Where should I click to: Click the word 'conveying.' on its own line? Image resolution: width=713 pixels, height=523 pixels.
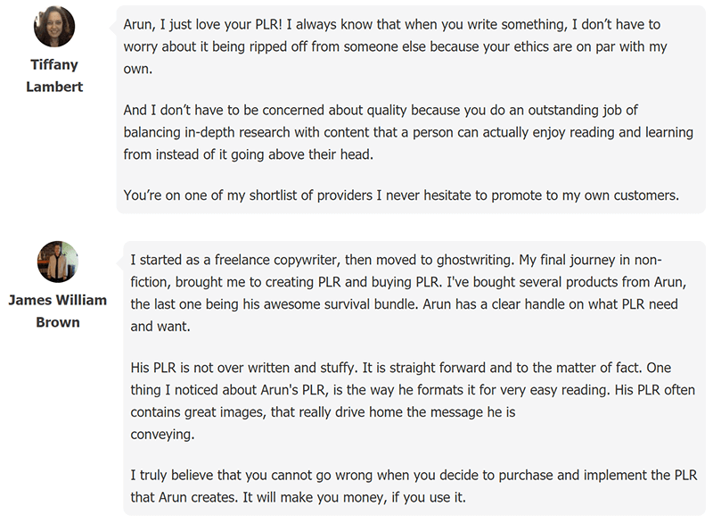pyautogui.click(x=162, y=435)
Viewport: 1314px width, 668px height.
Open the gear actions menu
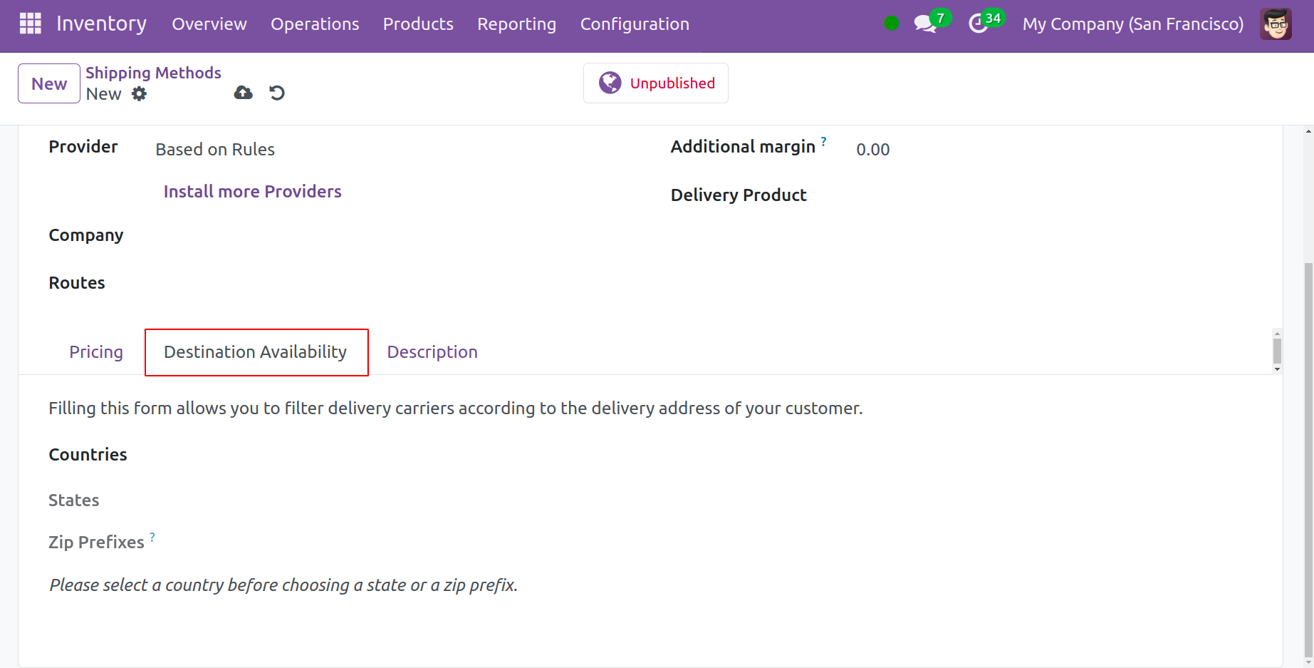point(140,94)
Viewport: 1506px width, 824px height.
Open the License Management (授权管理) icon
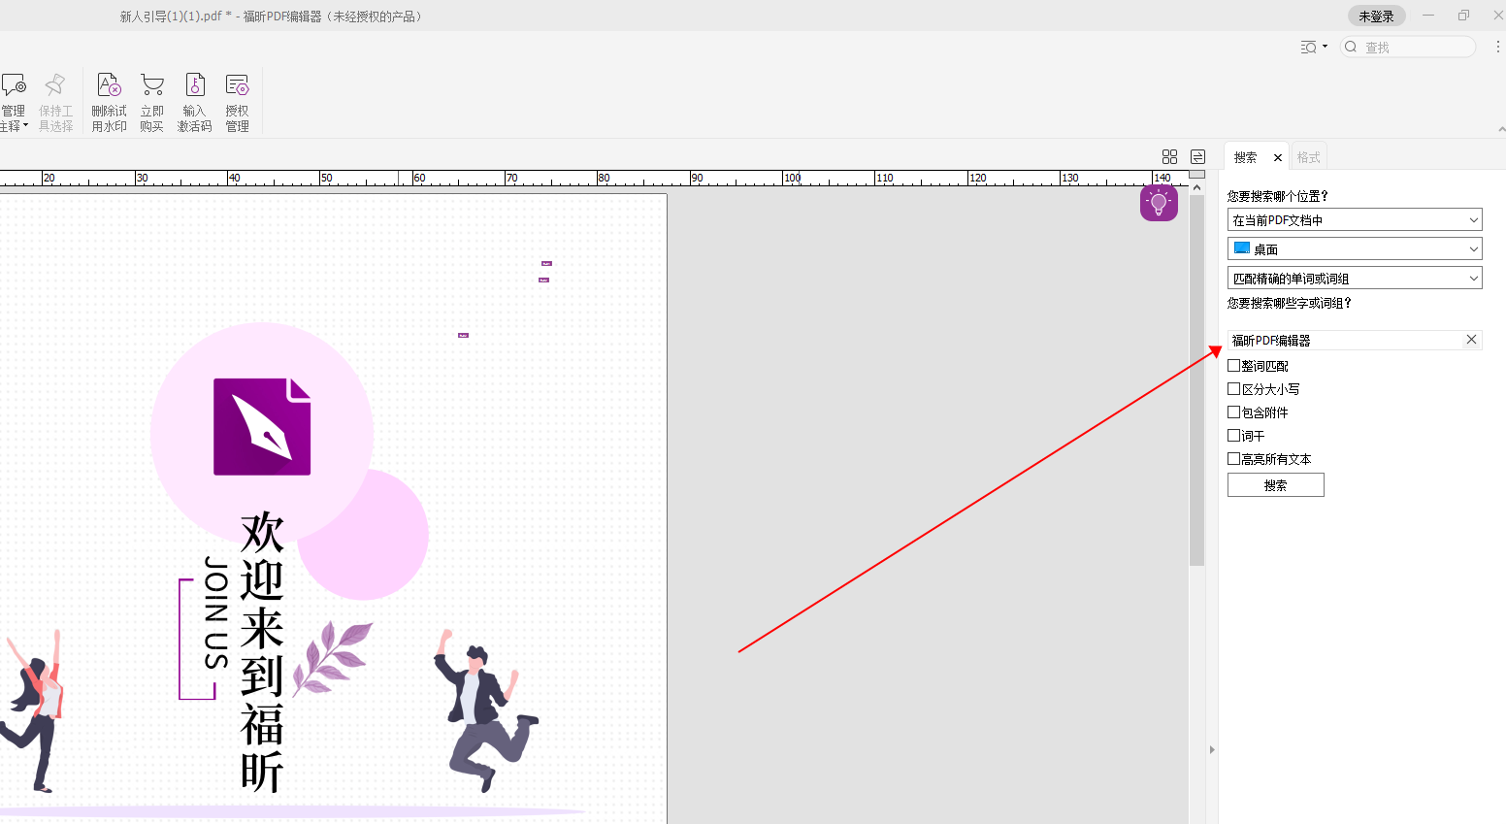[x=237, y=86]
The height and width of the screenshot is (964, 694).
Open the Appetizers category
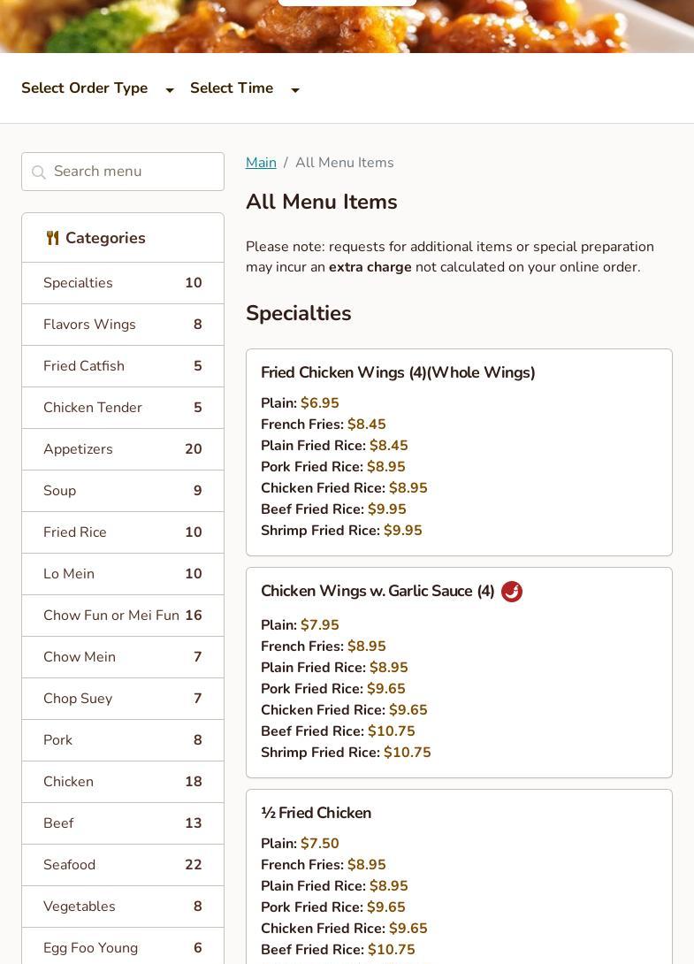click(122, 449)
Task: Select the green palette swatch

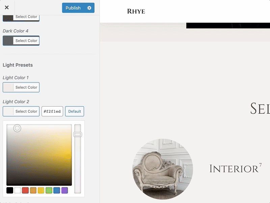Action: point(49,190)
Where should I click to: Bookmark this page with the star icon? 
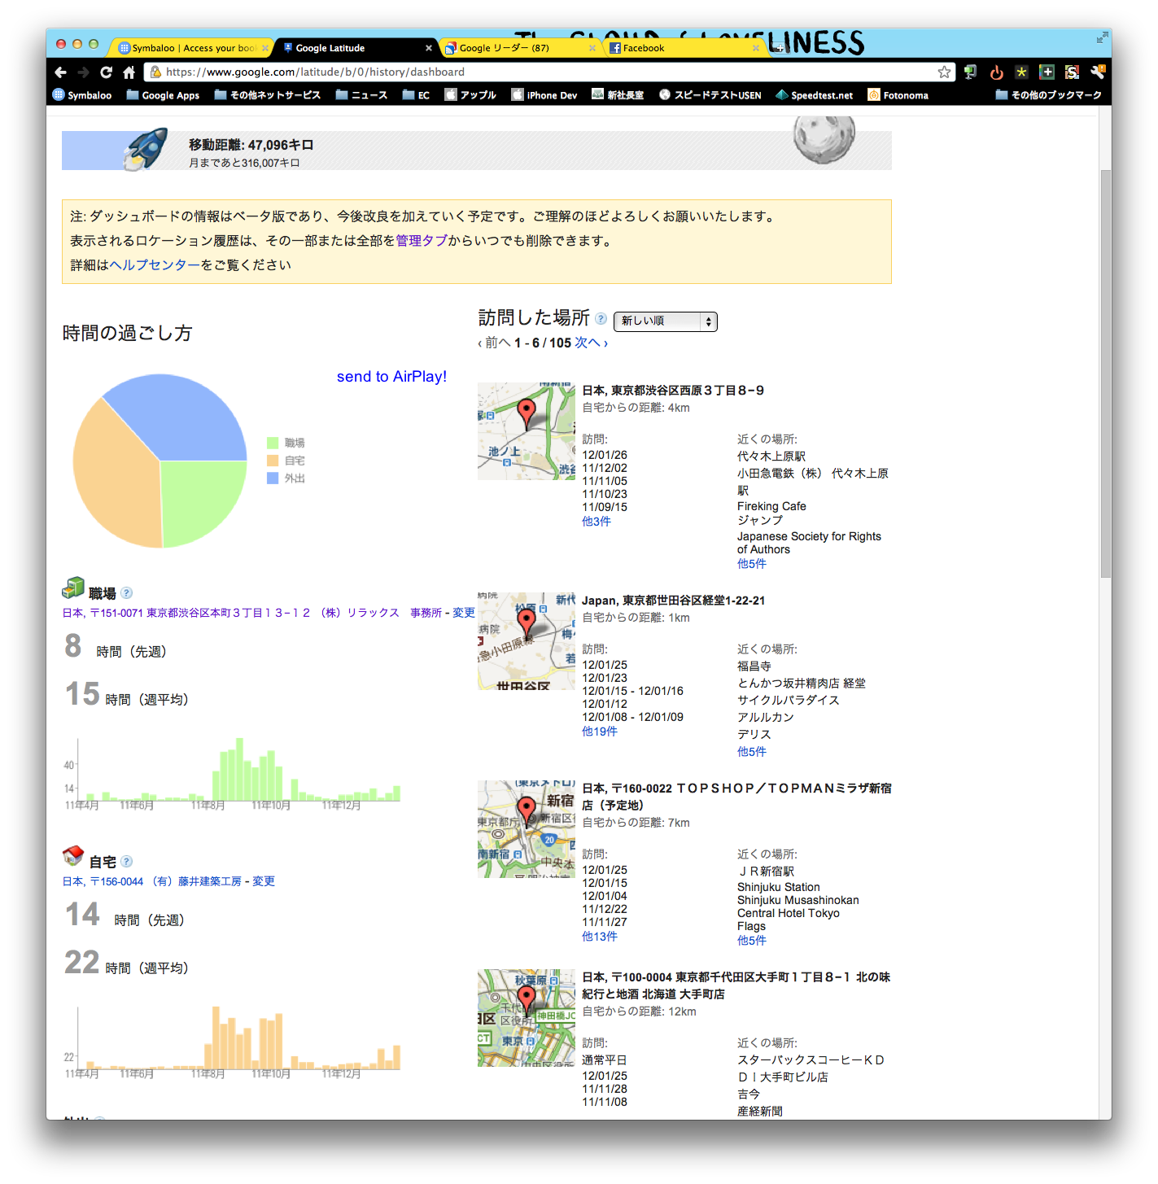tap(944, 72)
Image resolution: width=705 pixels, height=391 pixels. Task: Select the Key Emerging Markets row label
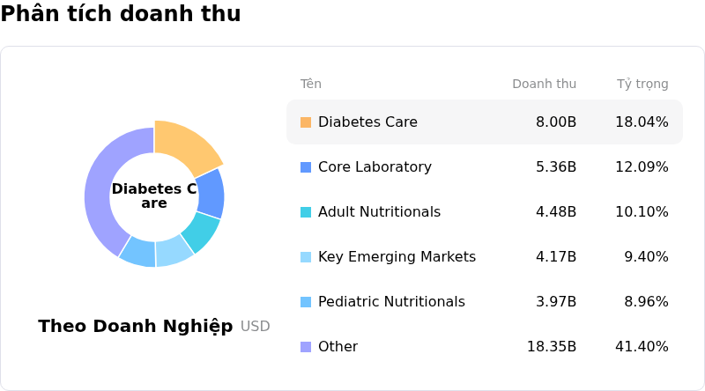397,257
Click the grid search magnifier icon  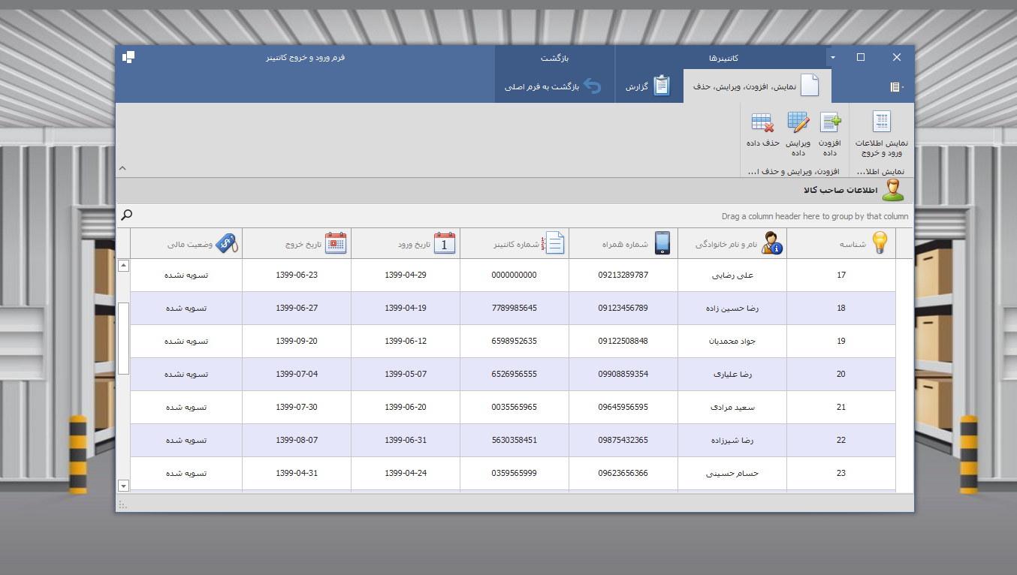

▶ [What you are asked to do]
Word for word, please, restate the lines of the listing from the one holding "Open the License Management (授权管理) icon" down to the last line, leaving out any pictures.

▶ [Exercise response]
Open the License Management (授权管理) icon
[x=237, y=86]
The height and width of the screenshot is (964, 694).
Open the Appetizers category
click(122, 449)
Task: Select the green palette swatch

Action: point(49,190)
Where should I click to: Bookmark this page with the star icon? 
tap(944, 72)
Image resolution: width=705 pixels, height=391 pixels. Task: Select the Key Emerging Markets row label
397,257
Click the grid search magnifier icon  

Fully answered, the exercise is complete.